Exercise
Filter the data for lines with the word "Select" and copy those lines.

Start of Provided data

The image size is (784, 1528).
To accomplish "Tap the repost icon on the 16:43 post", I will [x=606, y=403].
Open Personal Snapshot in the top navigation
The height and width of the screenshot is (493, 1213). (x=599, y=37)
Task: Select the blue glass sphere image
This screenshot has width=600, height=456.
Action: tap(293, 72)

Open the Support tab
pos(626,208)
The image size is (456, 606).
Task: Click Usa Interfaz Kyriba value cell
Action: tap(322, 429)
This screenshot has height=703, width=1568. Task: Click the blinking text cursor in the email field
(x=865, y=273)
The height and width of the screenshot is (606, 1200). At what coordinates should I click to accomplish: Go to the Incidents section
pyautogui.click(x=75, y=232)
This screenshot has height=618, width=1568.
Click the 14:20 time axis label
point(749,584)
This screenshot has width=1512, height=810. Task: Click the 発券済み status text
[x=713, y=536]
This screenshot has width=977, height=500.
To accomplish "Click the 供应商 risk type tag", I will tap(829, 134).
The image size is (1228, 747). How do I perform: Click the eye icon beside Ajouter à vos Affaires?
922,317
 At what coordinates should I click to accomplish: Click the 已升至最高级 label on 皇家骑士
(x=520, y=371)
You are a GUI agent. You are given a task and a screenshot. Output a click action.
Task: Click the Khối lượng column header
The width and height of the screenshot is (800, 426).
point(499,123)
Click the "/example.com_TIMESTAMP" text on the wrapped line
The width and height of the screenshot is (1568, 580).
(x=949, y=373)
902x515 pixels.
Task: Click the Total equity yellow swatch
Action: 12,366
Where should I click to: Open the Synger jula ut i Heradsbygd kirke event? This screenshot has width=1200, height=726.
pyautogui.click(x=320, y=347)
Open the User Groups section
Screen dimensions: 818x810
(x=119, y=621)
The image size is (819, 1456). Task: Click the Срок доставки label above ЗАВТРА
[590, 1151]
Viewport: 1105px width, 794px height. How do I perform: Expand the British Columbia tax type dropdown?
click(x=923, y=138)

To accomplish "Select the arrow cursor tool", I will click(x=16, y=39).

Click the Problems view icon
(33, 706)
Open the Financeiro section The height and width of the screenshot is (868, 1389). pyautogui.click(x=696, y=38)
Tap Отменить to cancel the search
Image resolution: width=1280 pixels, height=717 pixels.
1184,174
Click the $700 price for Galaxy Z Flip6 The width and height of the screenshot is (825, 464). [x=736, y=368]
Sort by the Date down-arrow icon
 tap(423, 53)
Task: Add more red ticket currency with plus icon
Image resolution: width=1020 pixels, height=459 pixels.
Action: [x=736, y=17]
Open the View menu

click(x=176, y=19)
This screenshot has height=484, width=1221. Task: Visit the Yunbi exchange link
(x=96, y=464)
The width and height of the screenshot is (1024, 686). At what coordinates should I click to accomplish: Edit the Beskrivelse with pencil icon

End of Provided data

Response
Task: Select the blue glass sphere image
To accomplish "Select the arrow cursor tool", I will click(x=16, y=39).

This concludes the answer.